* [YOUR TASK]: Please print the entries that begin at the line containing "This screenshot has" and stop after the line containing "Action: click(654, 602)", reproducing each line without change and leaving out the pictures.

* [ENTRIES SHOWN]:
================

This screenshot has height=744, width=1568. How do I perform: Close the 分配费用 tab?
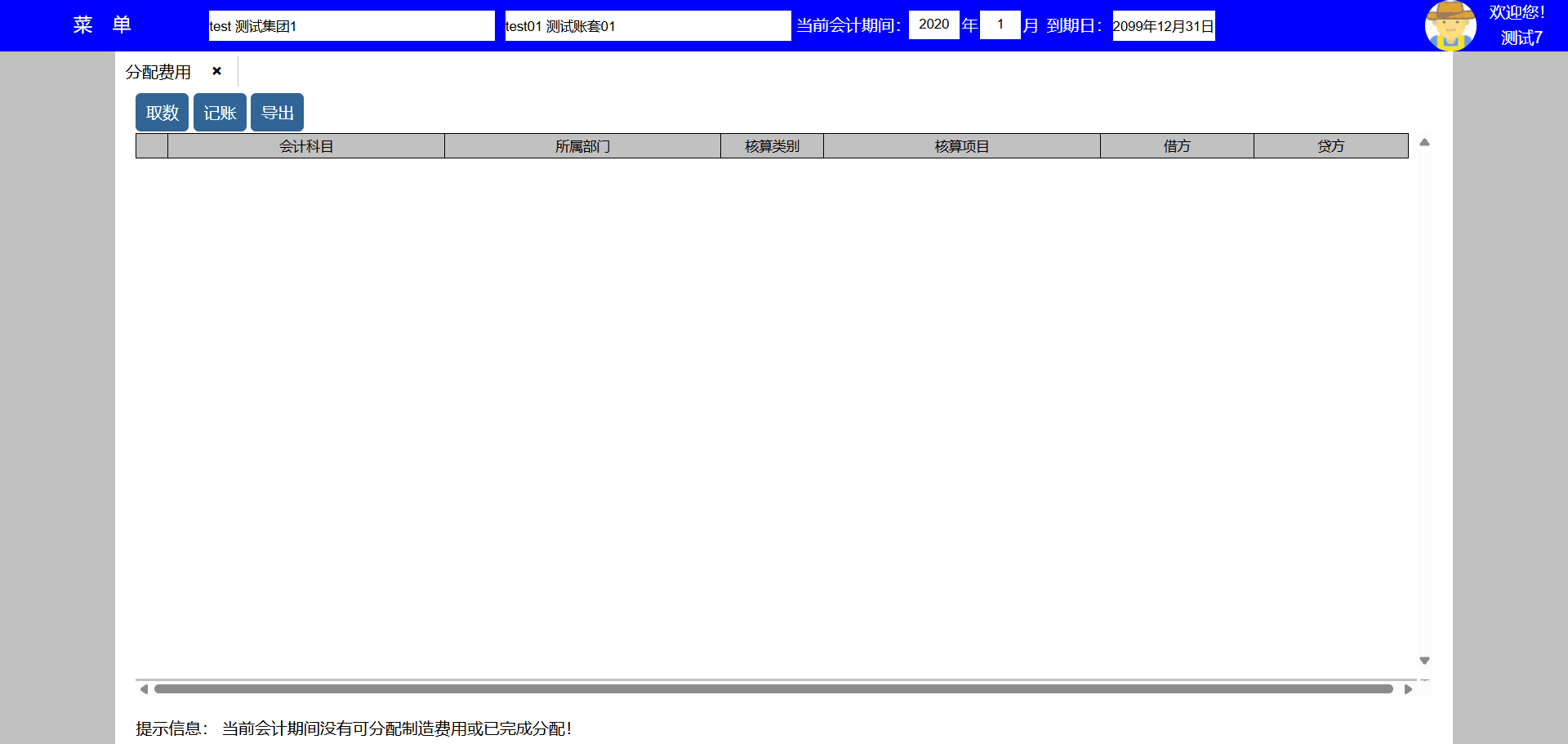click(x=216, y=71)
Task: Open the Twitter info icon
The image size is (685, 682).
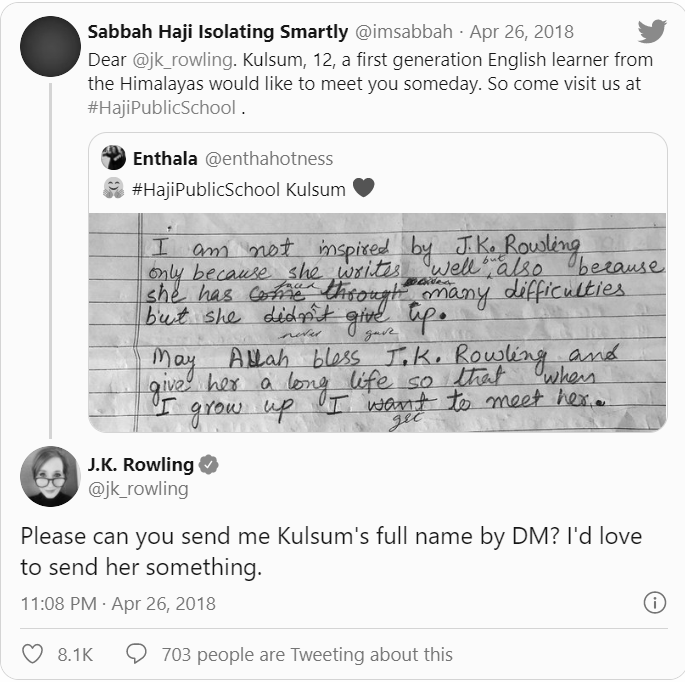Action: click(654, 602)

================

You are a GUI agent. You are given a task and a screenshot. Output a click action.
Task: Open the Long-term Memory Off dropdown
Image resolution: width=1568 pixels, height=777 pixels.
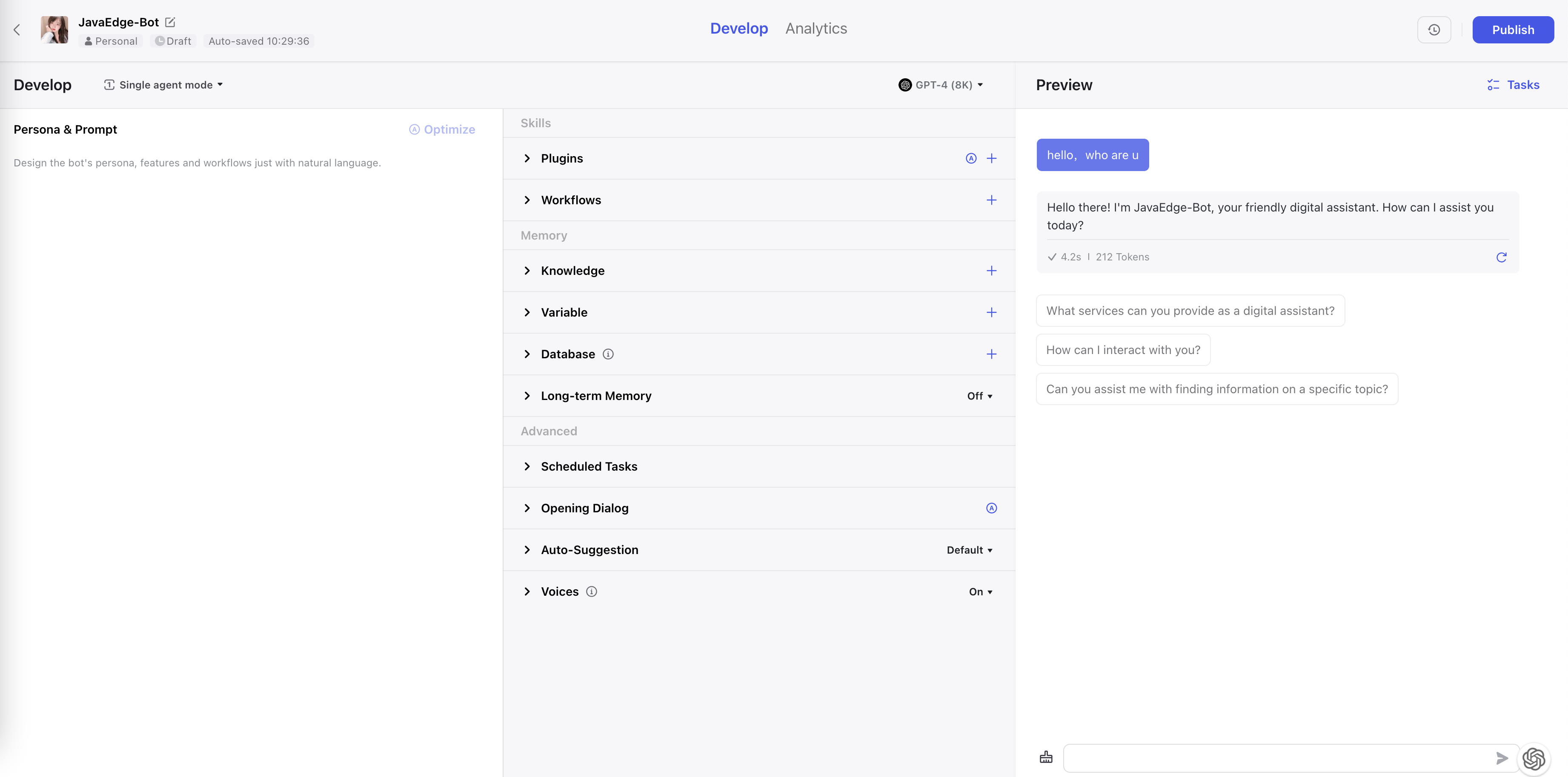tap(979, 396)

================

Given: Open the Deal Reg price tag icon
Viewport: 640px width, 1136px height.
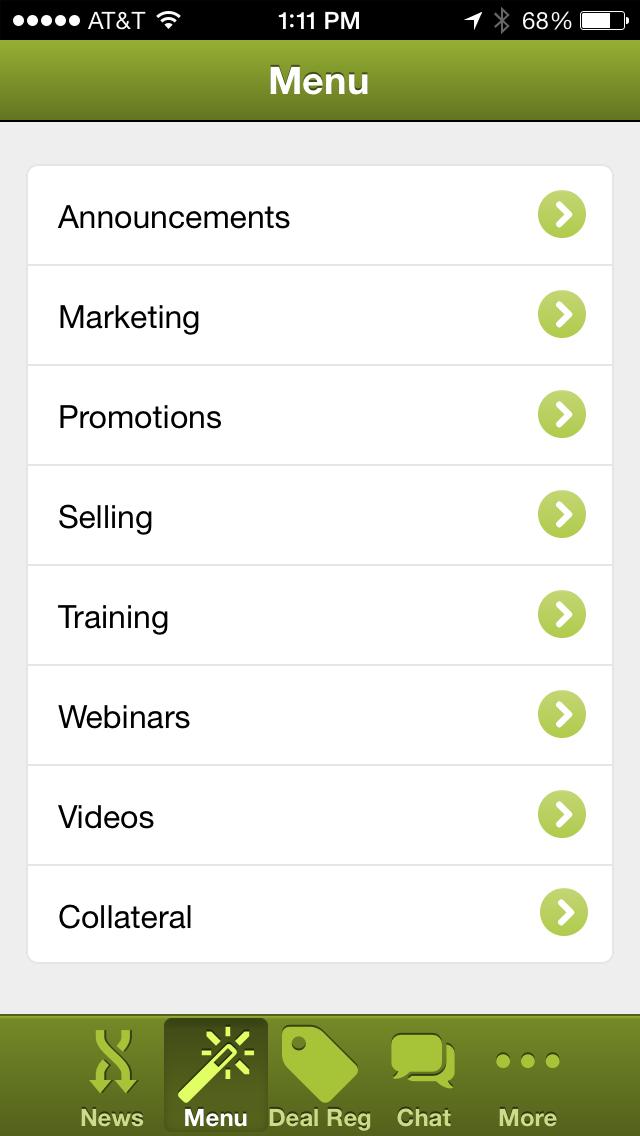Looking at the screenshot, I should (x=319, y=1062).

================

* [PROBLEM SOLUTION]:
This screenshot has height=744, width=1568. How do I perform: Close the 分配费用 tab?
click(x=216, y=71)
Task: Open the Twitter info icon
The image size is (685, 682).
Action: click(654, 602)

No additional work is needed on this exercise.